Data for the task Start Marker

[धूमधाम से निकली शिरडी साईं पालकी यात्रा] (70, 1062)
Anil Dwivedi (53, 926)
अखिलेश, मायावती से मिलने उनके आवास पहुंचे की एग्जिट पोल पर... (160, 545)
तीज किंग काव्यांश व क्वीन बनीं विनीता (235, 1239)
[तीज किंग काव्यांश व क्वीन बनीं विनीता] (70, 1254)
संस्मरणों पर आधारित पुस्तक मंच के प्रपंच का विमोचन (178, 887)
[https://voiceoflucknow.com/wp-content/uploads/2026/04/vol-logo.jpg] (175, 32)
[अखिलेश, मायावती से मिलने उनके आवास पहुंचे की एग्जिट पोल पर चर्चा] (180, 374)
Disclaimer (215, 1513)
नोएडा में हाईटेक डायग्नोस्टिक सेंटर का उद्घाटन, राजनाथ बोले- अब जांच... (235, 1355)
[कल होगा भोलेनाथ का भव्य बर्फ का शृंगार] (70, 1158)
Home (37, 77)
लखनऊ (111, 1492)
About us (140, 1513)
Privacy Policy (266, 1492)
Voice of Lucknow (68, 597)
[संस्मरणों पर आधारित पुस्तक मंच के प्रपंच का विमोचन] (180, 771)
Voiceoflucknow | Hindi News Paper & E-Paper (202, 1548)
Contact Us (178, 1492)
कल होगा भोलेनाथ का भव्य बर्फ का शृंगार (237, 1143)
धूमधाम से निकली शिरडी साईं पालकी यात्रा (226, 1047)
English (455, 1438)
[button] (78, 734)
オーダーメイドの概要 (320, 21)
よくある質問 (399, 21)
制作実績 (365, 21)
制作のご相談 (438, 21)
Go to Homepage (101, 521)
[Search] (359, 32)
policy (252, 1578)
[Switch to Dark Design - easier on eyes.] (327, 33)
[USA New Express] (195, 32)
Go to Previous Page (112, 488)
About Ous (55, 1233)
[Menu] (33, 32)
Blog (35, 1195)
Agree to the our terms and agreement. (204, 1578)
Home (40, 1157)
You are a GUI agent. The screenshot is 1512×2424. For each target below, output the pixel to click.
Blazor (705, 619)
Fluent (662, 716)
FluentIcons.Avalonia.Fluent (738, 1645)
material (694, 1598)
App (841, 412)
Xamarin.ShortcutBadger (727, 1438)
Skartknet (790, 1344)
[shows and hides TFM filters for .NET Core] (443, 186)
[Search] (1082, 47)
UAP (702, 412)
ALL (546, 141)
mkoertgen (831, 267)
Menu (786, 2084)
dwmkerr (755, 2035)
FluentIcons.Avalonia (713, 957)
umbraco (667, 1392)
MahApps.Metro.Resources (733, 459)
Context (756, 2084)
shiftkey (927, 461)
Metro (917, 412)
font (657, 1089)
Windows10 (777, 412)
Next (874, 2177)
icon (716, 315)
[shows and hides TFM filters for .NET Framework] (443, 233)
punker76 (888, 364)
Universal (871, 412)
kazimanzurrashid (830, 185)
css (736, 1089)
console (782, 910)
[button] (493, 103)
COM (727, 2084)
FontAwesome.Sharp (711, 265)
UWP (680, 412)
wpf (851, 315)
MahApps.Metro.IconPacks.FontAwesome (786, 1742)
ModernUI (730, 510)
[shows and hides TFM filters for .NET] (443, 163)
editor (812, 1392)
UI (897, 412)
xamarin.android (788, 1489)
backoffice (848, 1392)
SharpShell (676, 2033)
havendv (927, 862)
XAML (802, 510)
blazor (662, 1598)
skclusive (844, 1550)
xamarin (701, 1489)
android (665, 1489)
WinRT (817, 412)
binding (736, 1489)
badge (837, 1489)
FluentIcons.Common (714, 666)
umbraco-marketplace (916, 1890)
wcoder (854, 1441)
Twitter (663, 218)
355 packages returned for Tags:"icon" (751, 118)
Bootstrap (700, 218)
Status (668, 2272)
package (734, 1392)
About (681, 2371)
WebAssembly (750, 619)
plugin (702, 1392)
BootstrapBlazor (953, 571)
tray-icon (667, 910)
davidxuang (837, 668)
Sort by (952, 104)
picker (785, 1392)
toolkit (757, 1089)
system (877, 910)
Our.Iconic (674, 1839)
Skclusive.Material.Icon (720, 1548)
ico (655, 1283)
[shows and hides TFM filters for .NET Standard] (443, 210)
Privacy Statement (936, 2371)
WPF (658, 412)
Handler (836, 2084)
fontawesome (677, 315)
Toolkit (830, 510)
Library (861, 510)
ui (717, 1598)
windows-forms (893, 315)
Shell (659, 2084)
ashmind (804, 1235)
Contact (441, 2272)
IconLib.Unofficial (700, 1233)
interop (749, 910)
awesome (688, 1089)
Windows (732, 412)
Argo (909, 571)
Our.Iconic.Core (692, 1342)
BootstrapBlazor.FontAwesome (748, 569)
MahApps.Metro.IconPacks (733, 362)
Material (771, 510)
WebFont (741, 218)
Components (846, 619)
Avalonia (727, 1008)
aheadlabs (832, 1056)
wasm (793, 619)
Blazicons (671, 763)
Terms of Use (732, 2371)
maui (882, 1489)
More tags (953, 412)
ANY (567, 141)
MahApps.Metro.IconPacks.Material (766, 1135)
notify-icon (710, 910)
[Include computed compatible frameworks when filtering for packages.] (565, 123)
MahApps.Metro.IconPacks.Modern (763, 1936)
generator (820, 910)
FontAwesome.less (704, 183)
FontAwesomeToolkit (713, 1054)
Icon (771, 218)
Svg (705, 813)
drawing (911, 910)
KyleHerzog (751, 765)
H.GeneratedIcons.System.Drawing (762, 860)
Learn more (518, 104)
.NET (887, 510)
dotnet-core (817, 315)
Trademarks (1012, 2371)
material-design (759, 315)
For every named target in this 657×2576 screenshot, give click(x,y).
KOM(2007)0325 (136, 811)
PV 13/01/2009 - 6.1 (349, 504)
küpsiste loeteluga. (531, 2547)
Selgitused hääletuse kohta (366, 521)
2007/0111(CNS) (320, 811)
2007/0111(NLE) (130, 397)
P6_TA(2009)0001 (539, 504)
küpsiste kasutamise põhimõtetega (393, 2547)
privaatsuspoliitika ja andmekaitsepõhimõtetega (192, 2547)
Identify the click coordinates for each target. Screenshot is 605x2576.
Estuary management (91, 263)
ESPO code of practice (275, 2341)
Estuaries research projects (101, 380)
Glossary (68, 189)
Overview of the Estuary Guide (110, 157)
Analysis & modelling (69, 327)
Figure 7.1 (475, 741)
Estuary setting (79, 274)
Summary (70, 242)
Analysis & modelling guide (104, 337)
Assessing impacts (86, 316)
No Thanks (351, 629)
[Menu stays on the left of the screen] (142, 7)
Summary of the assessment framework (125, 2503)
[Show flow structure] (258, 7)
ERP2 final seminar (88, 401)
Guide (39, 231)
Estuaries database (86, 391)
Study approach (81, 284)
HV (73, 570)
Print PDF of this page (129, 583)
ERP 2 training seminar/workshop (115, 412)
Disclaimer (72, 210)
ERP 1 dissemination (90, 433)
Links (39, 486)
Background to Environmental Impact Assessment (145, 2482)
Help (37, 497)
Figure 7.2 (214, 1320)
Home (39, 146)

Data for the task End Marker

▶ **Task instructions**
Among the lines of the material, find those that hold the word "IconPacks" and copy them.

▶ **Problem solution**
MahApps.Metro.IconPacks.FontAwesome (786, 1742)
MahApps.Metro.IconPacks (733, 362)
MahApps.Metro.IconPacks.Material (766, 1135)
MahApps.Metro.IconPacks.Modern (763, 1936)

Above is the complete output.